Mark: Among the many ways people could legally become naturalized U.S. citizens, why isn’t military service an excellent option?
People willing to serve this country are probably the most easily assimilable immigrants out there, the most likely to learn English well, and they will also be the most loyal citizens. Doesn’t that address the real concern with immigration? It isn’t like the military is currently turning people away, either.
I don’t see why even illegal aliens could not make up for breaking the law by serving the country they hope to call their own. If we offered a “uniform amnesty,” what’s the worst thing that could possibly happen – 40,000 Guatemalans sign up for the Marines and eventually become citizens? How is that bad for the country?
What’s even more important are the facts of the case described on CNN:
In Gonzalez’s case, his wife, Mildred, came to the United States with her mother in 1989 when she was 5 years old. They were granted political asylum because of their status as war refugees from Guatemala.
In September 2000, Mildred’s mother applied for legalization and included her daughter in that application. Her mother was granted legal status in July 2004, according to Gonzalez.
However, six weeks earlier, Gonzalez and Mildred got married, canceling Mildred’s ability to apply for legal status through her mother because she was no longer an unmarried daughter under the age of 21. As a result, her legal status still remains in jeopardy.

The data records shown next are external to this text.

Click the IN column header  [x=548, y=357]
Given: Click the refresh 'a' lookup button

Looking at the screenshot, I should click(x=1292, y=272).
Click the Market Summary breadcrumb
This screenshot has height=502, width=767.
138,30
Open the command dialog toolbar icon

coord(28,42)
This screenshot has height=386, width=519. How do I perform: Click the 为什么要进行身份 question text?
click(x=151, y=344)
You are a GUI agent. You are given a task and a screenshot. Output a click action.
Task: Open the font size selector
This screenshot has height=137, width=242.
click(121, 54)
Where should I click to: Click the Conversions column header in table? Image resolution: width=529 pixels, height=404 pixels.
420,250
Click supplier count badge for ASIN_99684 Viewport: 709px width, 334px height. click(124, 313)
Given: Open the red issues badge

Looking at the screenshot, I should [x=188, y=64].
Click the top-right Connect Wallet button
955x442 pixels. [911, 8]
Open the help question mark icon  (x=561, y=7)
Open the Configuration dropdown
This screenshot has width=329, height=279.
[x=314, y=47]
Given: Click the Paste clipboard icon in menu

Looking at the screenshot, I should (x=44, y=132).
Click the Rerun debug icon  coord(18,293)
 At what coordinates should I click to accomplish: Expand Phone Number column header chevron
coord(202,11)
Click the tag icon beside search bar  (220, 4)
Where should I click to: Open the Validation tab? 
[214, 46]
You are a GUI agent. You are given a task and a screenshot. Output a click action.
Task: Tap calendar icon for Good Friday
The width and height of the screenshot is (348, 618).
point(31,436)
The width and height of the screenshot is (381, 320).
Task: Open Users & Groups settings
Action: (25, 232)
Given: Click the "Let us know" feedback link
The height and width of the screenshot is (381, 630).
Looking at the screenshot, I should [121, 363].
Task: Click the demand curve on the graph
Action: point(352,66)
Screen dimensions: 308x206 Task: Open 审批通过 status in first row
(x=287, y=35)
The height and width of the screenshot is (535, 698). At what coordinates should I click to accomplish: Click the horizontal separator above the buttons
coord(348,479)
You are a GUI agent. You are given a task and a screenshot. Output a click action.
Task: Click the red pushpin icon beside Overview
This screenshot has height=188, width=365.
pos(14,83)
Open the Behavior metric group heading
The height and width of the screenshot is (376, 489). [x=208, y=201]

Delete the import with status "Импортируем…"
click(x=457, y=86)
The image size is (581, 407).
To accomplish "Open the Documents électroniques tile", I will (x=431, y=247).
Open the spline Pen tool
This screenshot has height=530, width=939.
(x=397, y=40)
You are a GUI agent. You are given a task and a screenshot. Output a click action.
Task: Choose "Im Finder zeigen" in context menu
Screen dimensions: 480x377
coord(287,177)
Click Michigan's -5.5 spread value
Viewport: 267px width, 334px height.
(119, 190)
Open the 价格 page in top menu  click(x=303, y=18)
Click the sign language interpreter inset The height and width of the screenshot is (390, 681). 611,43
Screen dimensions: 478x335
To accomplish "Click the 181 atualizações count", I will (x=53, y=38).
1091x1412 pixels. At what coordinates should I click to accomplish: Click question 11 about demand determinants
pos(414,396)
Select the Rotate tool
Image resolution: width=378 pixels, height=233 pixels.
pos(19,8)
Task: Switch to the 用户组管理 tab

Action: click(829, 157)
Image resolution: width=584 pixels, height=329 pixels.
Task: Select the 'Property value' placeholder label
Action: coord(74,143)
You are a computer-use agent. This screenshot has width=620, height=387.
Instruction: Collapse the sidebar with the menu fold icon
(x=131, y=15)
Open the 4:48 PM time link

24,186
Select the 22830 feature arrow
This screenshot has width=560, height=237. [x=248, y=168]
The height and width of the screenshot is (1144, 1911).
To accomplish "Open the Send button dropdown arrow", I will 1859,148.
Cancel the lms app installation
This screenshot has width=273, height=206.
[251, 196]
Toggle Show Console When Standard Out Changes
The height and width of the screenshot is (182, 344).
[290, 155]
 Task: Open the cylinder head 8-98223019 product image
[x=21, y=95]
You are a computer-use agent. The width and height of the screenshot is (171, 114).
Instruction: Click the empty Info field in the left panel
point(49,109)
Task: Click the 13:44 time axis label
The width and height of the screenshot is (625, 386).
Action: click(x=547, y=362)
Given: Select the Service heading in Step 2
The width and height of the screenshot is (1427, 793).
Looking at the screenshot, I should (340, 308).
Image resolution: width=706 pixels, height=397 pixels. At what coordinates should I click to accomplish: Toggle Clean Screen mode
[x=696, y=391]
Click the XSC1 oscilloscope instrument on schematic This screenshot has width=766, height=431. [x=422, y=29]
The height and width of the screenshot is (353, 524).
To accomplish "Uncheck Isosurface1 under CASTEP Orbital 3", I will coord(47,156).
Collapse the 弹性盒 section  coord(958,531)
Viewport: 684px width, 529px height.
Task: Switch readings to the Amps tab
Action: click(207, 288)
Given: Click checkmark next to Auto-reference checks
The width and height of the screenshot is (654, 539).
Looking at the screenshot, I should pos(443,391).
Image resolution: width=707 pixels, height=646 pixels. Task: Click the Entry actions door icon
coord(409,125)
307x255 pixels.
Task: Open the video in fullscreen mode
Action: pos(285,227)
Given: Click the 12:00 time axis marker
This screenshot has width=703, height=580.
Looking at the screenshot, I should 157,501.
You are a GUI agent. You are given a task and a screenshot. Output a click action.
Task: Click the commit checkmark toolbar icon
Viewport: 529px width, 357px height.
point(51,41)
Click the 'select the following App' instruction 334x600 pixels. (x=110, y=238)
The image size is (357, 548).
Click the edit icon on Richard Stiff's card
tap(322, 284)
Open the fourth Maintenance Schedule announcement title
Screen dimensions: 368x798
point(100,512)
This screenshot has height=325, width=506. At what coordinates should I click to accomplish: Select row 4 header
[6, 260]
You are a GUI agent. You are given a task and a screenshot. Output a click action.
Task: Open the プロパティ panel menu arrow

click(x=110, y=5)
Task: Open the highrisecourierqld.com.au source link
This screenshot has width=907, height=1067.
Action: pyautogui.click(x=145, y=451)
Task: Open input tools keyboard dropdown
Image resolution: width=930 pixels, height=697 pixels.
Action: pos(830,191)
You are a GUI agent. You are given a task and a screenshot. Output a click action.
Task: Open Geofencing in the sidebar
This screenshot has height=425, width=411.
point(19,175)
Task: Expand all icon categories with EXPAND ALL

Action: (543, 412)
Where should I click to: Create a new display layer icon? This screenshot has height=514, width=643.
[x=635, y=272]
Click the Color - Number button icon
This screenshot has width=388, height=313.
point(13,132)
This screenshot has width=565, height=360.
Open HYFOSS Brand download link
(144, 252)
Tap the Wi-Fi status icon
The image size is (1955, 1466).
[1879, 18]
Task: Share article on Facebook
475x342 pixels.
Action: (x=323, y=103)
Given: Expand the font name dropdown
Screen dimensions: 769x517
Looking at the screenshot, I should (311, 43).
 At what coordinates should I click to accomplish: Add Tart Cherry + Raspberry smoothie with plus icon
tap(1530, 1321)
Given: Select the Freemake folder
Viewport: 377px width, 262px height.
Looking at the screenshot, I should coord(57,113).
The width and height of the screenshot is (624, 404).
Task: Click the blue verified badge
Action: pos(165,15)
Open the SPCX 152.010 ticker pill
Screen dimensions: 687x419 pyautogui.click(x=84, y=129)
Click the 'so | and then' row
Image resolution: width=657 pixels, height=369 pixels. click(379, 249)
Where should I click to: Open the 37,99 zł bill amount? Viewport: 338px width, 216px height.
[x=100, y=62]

So she isn’t even an illegal immigrant! We don’t need to grant people the benefit of citizenship just because they manage to break the law and cross our border or overstay a visa, but here’s someone who played by our rules, and our rules were just too stupid. The wife of a sailor, proudly serving his country, might get deported next year, just because our immigration services have slow, bizarre processes and strange rules like the above. I don’t see how that serves the cause of justice or the rule of law.